They were smiling when the council took action on Oct. 24 to implement a fee that will generate an estimated $6.5 million for improvements for key intersections which will handle additional traffic to the project.

The West Landing project - which has yet to be considered for approval by LAFCO (Local Area Formation Commission) - would ultimately take the western Ceres city limits to Ustick Road, while adding an estimated 12,000 new residents. Development would also include commercial, office and industrial space.

In June county Public Works Director Matt Machado asked the city to force the developers to pay for an estimated $13 million in road improvements to handle the traffic caused by development.

A total of 29 intersections are expected to be subjected to "significant and unavoidable impacts" by the project, the project environmental impact report (EIR) noted. The EIR details that intersections of Carpenter/Whitmore, Crows Landing/Keyes, Carpenter/Hatch and Crows Landing/Seventh will be impacted as well as Crows Landing Road and Whitmore Avenue east of Blaker Road.

A smaller mitigation fee was developed when officials decided it wasn't appropriate to include the Highway 99/Crows Landing Road interchange in the mitigation fee.

The West Landing project was triggered by property owners' plans to annex 960 acres on the west side to Ceres city limits. The area is bounded by Whitmore Avenue to the north, Service Road to the south, the Union Pacific Railroad tracks to the east and Ustick Road on the west. The plan includes the annexation of the G3 plant - once was the Proctor & Gamble plant - as well as the Stanislaus County government complex.
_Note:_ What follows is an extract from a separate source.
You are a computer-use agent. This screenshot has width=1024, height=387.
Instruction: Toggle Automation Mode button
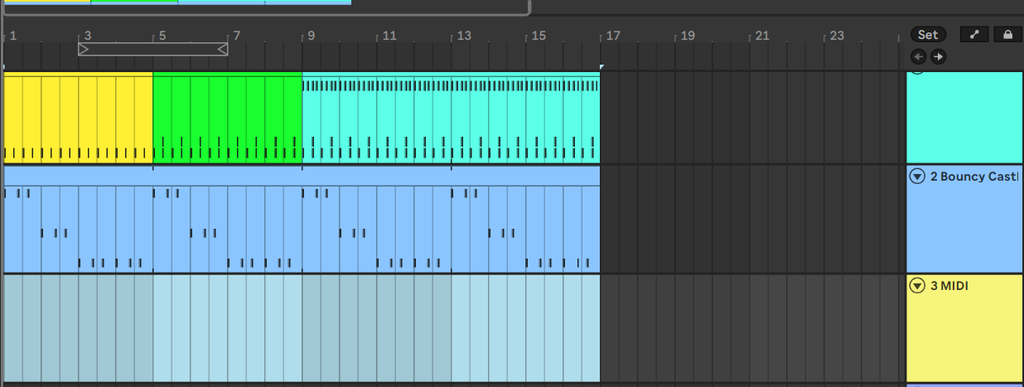click(974, 35)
City policy calls for large scale annexations to only be considered when an areawide master plan is formed to look at land use, circulation, housing, infrastructure and public facilities and services. The policy was put in place to eliminate piecemeal development.

West Landing includes:

• A housing mix of 293 acres, or 1,310 multi-family units and 2,325 single-family houses;

• 34 acres of regional commercial acres;

• 884,200 square feet of retail commercial;

• 383,910 square feet of office uses;

• 802,100 square feet of light industrial;

• 174 acres of county facilities that already exist at the corner of Crows Landing and Service roads.

• 47 acres of parkland;

• 16 acres for schools.

If approved by LAFCO, the Local Agency Formation Commission, the project would likely start when the economy recovers and could take an estimated 20 years or longer to complete.

The project is being proposed by developer/ property owners G3 Enterprises, Rutland Properties and B.S. Boyle Jr. Limited Partnership.